═════ Data to examine
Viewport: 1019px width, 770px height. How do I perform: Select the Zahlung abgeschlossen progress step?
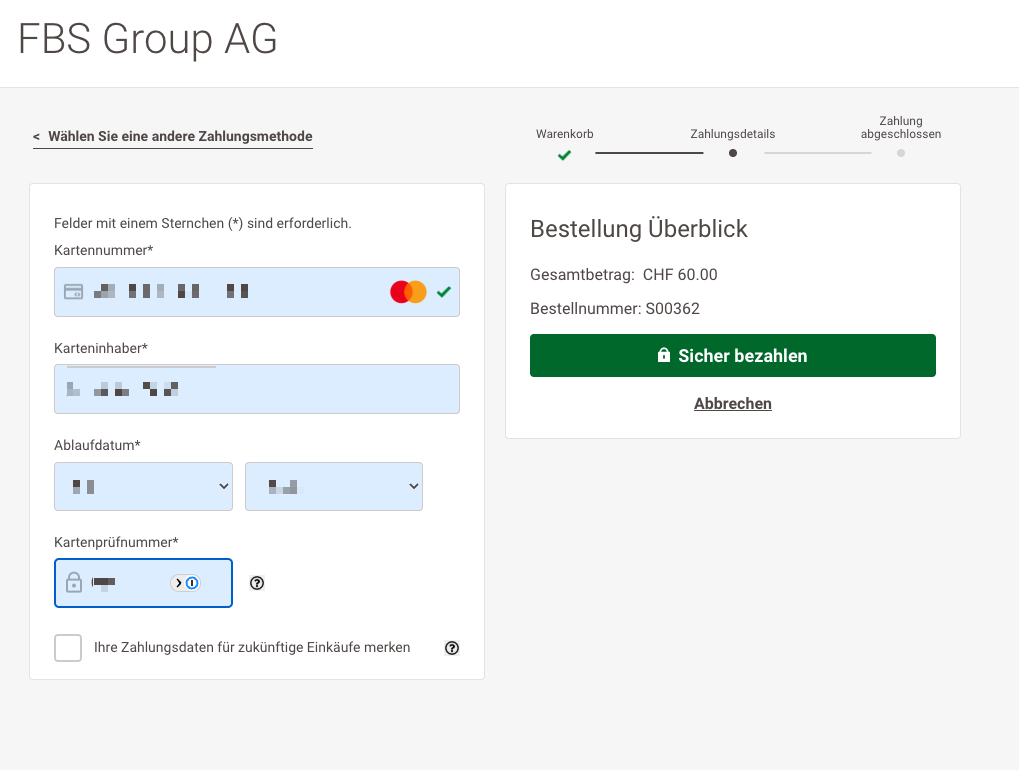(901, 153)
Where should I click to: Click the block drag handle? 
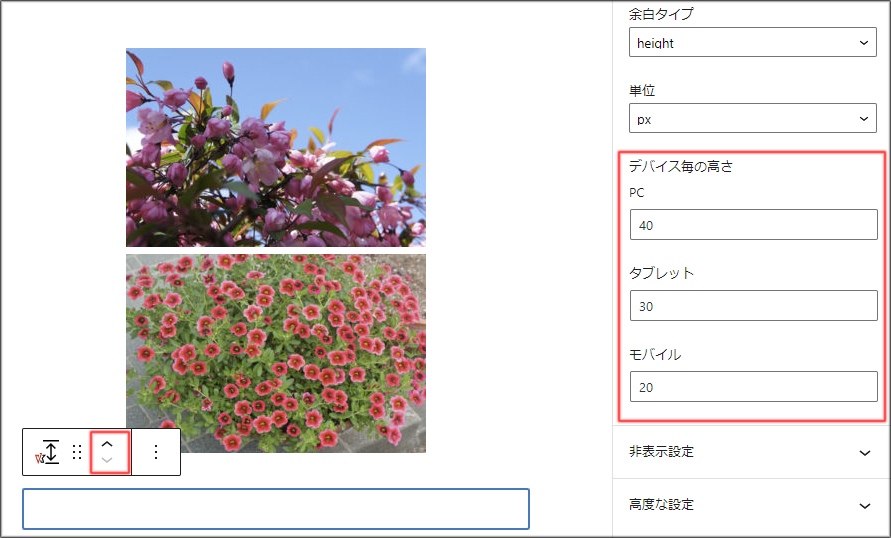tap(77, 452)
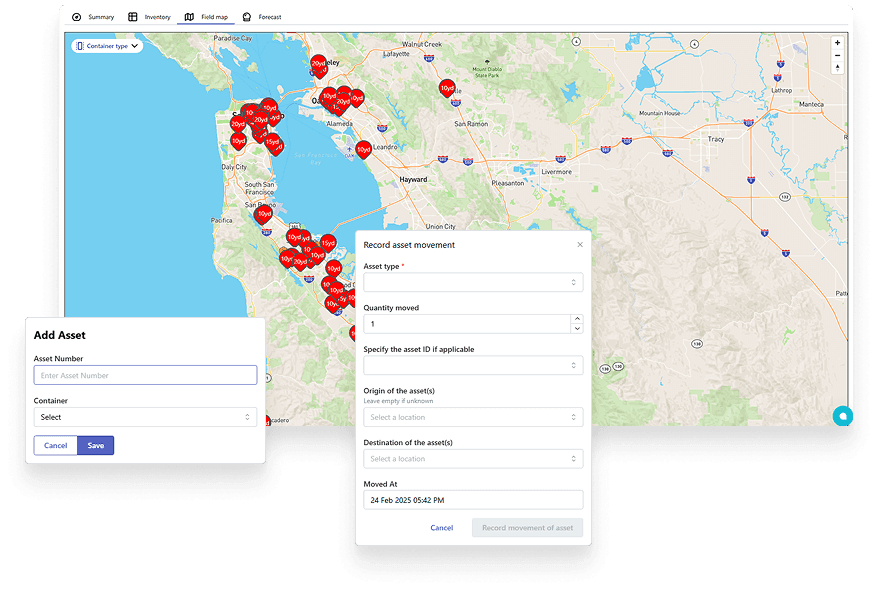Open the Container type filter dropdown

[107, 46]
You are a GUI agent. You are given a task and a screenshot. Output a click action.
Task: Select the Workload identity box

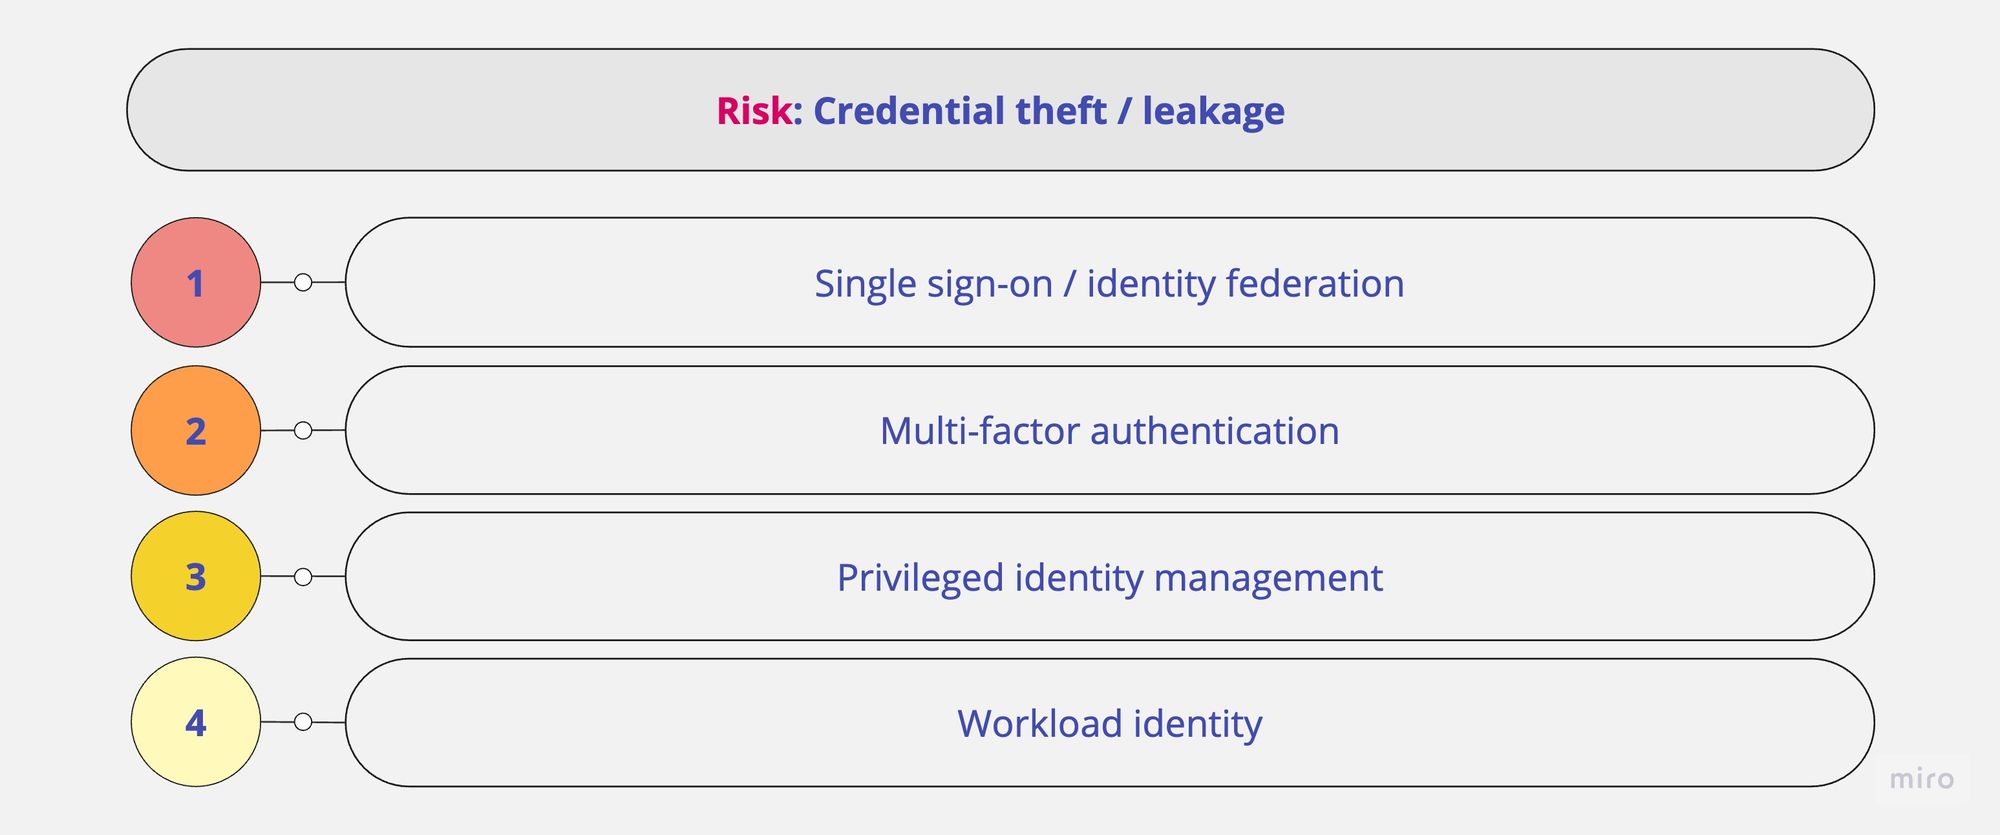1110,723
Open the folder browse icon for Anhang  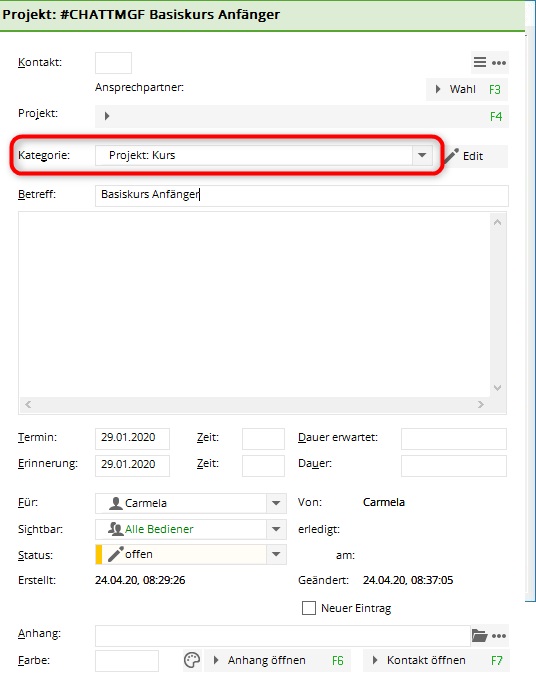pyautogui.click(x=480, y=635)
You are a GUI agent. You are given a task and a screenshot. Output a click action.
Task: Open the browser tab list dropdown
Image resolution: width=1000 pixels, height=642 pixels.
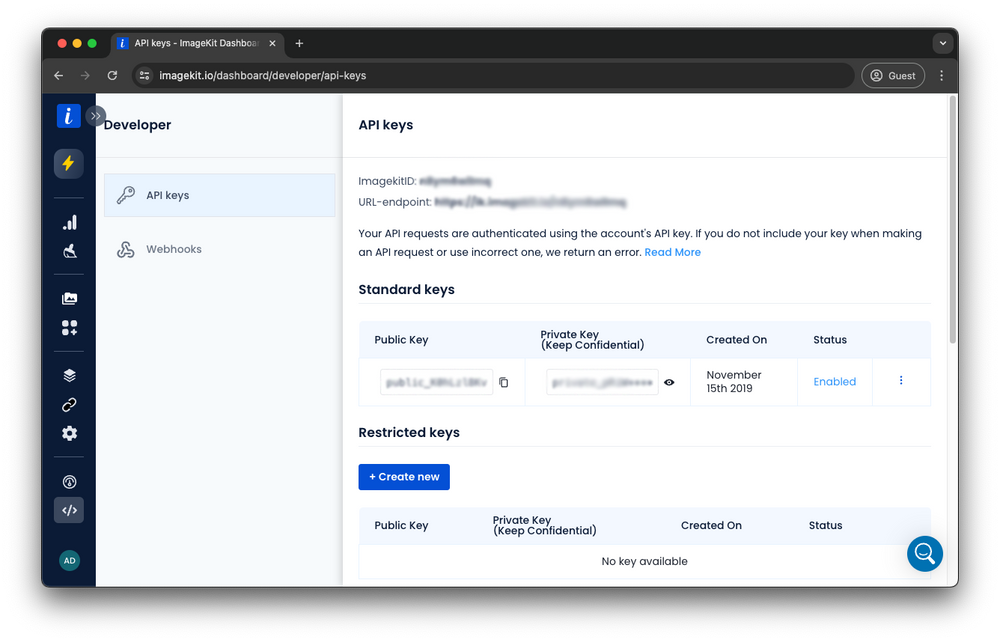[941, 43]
══════════
[Brief] Please copy exactly the lines from the one containing "Task: Open the browser tab list dropdown" through the last line of the records, both ends included, and leave out any pictures.

[Response to this exercise]
Task: Open the browser tab list dropdown
Image resolution: width=1000 pixels, height=642 pixels.
[941, 43]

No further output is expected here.